Pero respeto y silencio ante muchos modos de pensar diferentes a los nuestros, ante muchas cosas que no entendemos pero que no causan daño a nadie y que no son necesariamente malas, aunque no las entendamos. Sabiendo, además, que todos nos lucramos y mucho de lo que invertimos, arriesgándonos, en inocencia, confianza y ayuda desinteresada al diferente, al otro, por ser otro. Silencio, respeto, inocencia y convivencia amorosa que no son precisamente ingenuidad ni vacuo optimismo.
JOSÉ MARÍA YAGÜE
LA ESPERANZA, VIRTUD DEL ADVIENTO
Cuarto domingo de Adviento
No hay Esperanza sin Adviento, como no hay Adviento sin Esperanza. Porque la Esperanza sin Venida real, objetiva, concreta, transformadora de la realidad, es ilusión vacía que aboca al desencanto. Como el de tantas navidades pasadas no preparadas desde la Esperanza, la virtud teologal cuya matriz es la fe y cuyo término es el amor.
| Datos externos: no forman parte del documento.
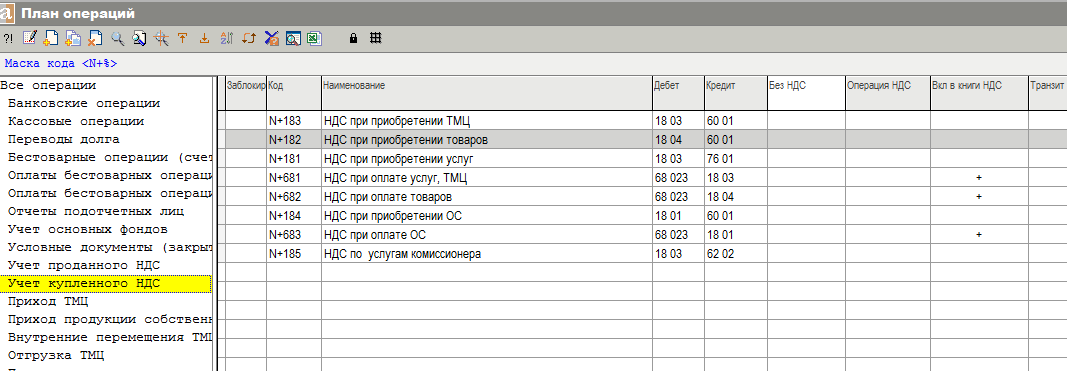Viewport: 1067px width, 371px height.
Task: Click the padlock lock icon
Action: (353, 38)
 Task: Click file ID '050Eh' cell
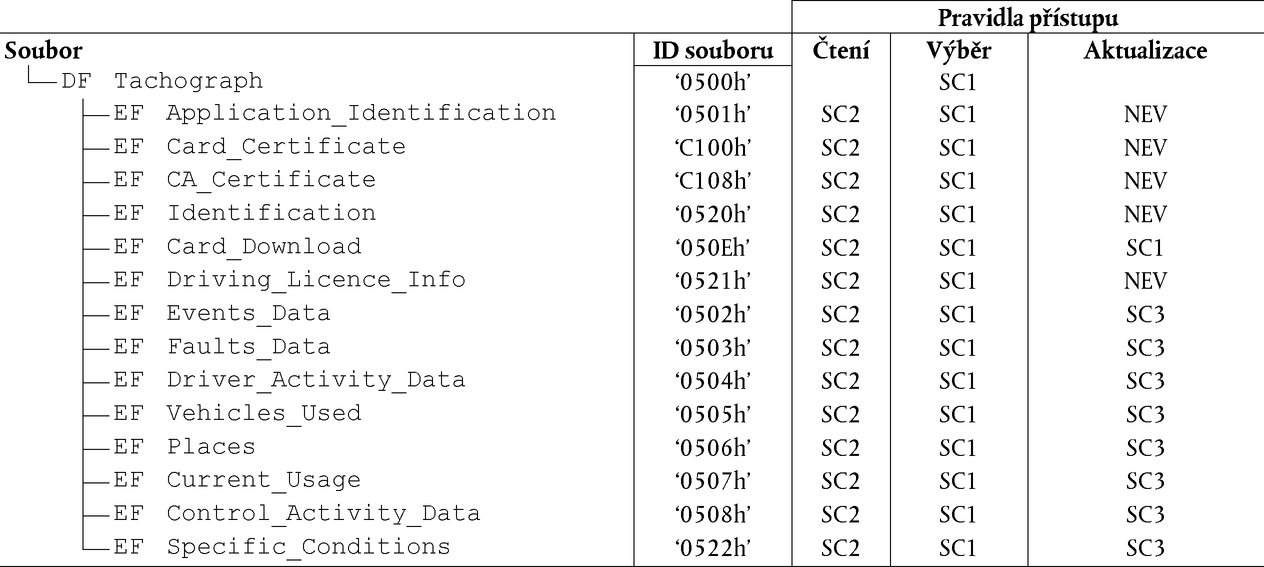[713, 247]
Acabo de leer las descripciones que de la Esperanza hace la novelista Rosa Montero: “Pequeña luz que se enciende en la oscuridad del miedo y la derrota, haciéndonos creer que hay una salida. Semilla que lanza al aire la sedienta planta en su último estertor, antes de sucumbir a la sequía. Resplandor azulado que anuncia el nuevo día en la interminable noche de tormenta. Deseo de vivir aunque la muerte exista”.
Hermosa, poética aproximación a la Esperanza. Hay algo en común en los cuatro chispazos: la pequeñez. Cuando la realidad global es tan amenazante, cuando la noche es tan densa y, efectivamente, parece interminable, cuando la muerte termina con todo, la luz de la primera alborada, la semilla lanzada al aire, y el deseo de vivir no son sino mínimos destellos que, sin embargo, logran que el mundo renazca.
Ante las dos grandes virtudes teologales –fe y amor-, Ch. Peguy ve a la hermana menor –la Esperanza- arrastrando a las mayores:
“Por el camino empinado, arenoso y estrecho,
arrastrada y colgada de los brazos de sus dos hermanas mayores,
que la llevan de la mano,
va la pequeña esperanza
y en medio de sus dos hermanas mayores da la sensación
de dejarse arrastrar
como un niño que no tuviera fuerza para caminar.
Pero, en realidad, es ella la que hace andar a las otras dos,
y la que las arrastra,
y la que hace andar al mundo entero
y la que le arrastra.
Porque en verdad no se trabaja sino por los hijos
y las dos mayores no avanzan sino gracias a la pequeña”.
Y continúa: “una llama temblorosa ha atravesado el espesor de los mundos, una llama vacilante ha atravesado el espesor de los tiempos, una llama imposible de dominar, imposible de apagar al soplo de la muerte, la esperanza”.
Nuestro mundo está enfermo. Y quizá habrá que hablar del Síndrome de Desesperanza (SDS, para los amigos de las siglas). Con esta enfermedad, la fe termina por apagarse al perder su horizonte, y el amor, sin estímulo, se vuelve inoperante y, por tanto, sin frutos.
Sobrecogidos por la pequeñez del pesebre en el que Dios reposa – y también llora vulnerable-; liberados de afanes de grandeza y de poder; disponibles para el amor, es decir, para la acogida al diferente; anhelantes de un mundo de iguales, en que pueda habitar Dios…, incluso en medio de la noche es posible la Esperanza. Que sólo ella hará real la Navidad.
Pero hay que sembrar la pequeña semilla: perdón y reconciliación; amor a quien no lo merece; padecer en el silencio; confianza ilimitada, a pesar de todo, en el ser humano. Nada fácil, pero esa es la llama temblorosa, vacilante, imposible de dominar o de apagar, que alumbrará la Navidad real, el nacimiento de Jesús entre nosotros. “Sólo un cúmulo de deseos hará estallar la Parusía del Señor” (Theilard de Chardin).